IComponent是所有组件的接口。方法有:
//指定元组的输出模式,声明输出流id、输出字段等。
void declareOutputFields(OutputFieldsDeclarer declarer);
//声明指定组件的配置
Map<String, Object> getComponentConfiguration();
ISpout是spout的核心接口,方法有:
//初始化spout时调用,其中conf为该spout的storm配置,context提供spout上下文信息,collector为收集器,用于发送元组。
void open(Map<String, Object> conf, TopologyContext context, SpoutOutputCollector collector);
//消息的源头,storm定期调用该方法获取元组。
void nextTuple();
//元组被完全处理时调用。
void ack(Object msgId);
//元组未被完全处理时(配置的超时时间内)调用,storm将重新处理该元组。
void fail(Object msgId);
//spout关闭时调用。
void close();
//spout从失效模式中激活时调用,后续nextTuple方法将会调用。
void activate();
//spout失效时调用,后续nextTuple方法不会被调用。
void deactivate();
IBolt是bolt的核心接口,方法有:
//组件初始化时调用,topoConf为该bolt的storm配置,context为该bolt上下文信息,collector为收集器,用于发送元组。
void prepare(Map<String, Object> topoConf, TopologyContext context, OutputCollector collector);
//处理输入元组。
void execute(Tuple input);
//bolt关闭时调用。
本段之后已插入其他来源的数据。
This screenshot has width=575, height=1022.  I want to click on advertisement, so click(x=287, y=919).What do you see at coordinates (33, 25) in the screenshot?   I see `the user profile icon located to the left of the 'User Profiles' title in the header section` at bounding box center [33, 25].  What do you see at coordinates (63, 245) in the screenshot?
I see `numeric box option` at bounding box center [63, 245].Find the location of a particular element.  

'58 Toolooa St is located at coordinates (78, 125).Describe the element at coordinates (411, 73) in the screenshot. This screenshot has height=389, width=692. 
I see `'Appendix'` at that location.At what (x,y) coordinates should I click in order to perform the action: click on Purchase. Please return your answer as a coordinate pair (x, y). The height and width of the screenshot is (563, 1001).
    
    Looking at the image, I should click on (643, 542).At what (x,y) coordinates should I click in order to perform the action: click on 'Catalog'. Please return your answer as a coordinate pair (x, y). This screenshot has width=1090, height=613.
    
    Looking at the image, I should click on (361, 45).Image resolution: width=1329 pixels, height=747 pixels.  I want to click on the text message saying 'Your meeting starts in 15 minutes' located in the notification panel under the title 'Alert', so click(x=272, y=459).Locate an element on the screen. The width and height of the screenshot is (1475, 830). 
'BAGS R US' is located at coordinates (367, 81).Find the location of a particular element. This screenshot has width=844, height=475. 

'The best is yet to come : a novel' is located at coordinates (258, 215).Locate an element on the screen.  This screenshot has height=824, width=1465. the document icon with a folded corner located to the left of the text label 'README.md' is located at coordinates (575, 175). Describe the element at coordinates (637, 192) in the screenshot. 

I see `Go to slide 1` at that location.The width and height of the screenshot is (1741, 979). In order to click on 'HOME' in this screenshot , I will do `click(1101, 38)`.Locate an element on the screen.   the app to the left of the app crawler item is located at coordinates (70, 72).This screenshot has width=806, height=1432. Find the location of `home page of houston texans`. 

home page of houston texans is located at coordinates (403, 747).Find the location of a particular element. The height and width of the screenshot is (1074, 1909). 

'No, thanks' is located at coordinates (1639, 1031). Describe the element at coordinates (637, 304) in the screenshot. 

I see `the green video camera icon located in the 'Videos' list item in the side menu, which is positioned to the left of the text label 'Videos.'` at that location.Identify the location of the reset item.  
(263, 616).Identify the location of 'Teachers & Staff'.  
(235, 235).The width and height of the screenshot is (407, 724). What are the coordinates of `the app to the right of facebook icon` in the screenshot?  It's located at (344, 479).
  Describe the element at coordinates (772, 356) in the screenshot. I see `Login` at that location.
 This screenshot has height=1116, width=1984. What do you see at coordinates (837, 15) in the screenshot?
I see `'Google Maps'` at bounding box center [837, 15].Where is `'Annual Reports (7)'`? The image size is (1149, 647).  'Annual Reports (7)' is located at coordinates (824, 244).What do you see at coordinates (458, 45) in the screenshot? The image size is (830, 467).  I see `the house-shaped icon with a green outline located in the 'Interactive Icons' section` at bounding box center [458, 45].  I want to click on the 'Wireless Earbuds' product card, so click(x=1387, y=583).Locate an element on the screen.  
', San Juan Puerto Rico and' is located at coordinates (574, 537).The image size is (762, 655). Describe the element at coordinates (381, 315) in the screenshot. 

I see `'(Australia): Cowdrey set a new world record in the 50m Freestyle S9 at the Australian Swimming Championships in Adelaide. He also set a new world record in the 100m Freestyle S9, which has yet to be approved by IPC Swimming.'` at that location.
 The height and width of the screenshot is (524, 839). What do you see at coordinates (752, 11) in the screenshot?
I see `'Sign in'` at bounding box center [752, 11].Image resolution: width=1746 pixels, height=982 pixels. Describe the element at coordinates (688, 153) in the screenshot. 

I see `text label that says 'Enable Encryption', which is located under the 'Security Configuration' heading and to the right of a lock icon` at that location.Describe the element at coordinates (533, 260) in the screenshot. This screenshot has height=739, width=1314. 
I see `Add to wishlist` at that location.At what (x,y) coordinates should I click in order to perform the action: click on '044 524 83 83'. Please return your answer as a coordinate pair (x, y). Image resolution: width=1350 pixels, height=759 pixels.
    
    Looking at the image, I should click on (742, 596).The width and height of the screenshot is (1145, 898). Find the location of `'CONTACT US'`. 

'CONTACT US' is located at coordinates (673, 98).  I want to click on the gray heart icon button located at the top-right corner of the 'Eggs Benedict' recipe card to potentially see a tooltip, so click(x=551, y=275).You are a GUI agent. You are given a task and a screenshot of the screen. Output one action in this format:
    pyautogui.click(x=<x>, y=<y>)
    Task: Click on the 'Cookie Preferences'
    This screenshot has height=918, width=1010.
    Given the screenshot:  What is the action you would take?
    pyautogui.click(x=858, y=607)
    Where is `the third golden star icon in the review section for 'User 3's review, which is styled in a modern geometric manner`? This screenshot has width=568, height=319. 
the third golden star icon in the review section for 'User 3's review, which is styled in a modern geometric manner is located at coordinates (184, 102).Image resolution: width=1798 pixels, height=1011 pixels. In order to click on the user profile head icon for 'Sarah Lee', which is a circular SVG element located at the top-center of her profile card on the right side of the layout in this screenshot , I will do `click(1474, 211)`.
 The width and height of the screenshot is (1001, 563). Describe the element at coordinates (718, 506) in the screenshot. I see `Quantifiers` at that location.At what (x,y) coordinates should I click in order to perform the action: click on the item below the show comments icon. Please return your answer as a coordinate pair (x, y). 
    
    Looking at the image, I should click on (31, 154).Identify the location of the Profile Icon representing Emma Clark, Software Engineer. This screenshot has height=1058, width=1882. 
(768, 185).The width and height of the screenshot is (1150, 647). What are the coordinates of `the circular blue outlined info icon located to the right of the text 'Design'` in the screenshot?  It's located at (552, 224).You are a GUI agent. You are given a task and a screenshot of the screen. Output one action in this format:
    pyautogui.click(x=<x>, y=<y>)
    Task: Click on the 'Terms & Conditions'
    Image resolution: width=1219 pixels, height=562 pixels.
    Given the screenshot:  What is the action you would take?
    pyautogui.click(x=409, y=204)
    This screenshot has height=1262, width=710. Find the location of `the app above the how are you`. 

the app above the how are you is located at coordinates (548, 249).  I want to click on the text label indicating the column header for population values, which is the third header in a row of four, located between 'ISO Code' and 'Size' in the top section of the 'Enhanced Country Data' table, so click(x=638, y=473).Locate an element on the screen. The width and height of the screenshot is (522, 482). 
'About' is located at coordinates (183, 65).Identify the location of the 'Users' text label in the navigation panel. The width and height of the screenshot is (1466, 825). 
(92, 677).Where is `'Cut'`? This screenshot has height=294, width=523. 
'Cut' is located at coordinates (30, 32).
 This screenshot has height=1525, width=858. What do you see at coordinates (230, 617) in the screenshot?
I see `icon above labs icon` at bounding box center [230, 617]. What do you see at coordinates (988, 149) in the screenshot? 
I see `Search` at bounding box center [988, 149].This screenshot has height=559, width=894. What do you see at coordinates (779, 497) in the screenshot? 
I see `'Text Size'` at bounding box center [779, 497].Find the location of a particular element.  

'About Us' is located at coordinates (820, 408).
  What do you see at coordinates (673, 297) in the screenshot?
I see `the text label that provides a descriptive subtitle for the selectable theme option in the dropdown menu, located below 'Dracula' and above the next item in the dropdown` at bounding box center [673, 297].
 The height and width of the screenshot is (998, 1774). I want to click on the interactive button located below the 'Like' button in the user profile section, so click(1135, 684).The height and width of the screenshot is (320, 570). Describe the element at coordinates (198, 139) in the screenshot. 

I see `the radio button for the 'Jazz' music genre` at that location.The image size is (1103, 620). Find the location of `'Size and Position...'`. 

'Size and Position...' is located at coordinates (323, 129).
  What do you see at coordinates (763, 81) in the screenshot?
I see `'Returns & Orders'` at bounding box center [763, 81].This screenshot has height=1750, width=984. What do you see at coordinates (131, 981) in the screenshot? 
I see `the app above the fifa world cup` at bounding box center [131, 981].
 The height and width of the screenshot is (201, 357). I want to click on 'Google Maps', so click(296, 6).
(非正常情况不会调用)
void cleanup();
IRichSpout接口继承ISpout和IComponent,定义如下:
public interface IRichSpout extends ISpout, IComponent {}
IRichBolt接口继承自IBolt和IComponent,定义如下:
public interface IRichBolt extends IBolt, IComponent {}
//IComponent接口的基本抽象实现
public abstract class BaseComponent implements IComponent{}
BaseRichSpout类是开发中Spout使用的基础类,定义如下:
public abstract class BaseRichSpout extends BaseComponent implements IRichSpout{}
BaseRichBolt类是开发中Bolt使用的基础类,自动对处理元组确认(区别于直接实现IRichBolt接口,需要手动确认collector.ack(tuple)),定义如下:
//元组自动确认
public abstract class BaseBasicBolt extends BaseComponent implements IBasicBolt{}
org.apache.storm.topology.TopologyBuilder是拓扑创建类。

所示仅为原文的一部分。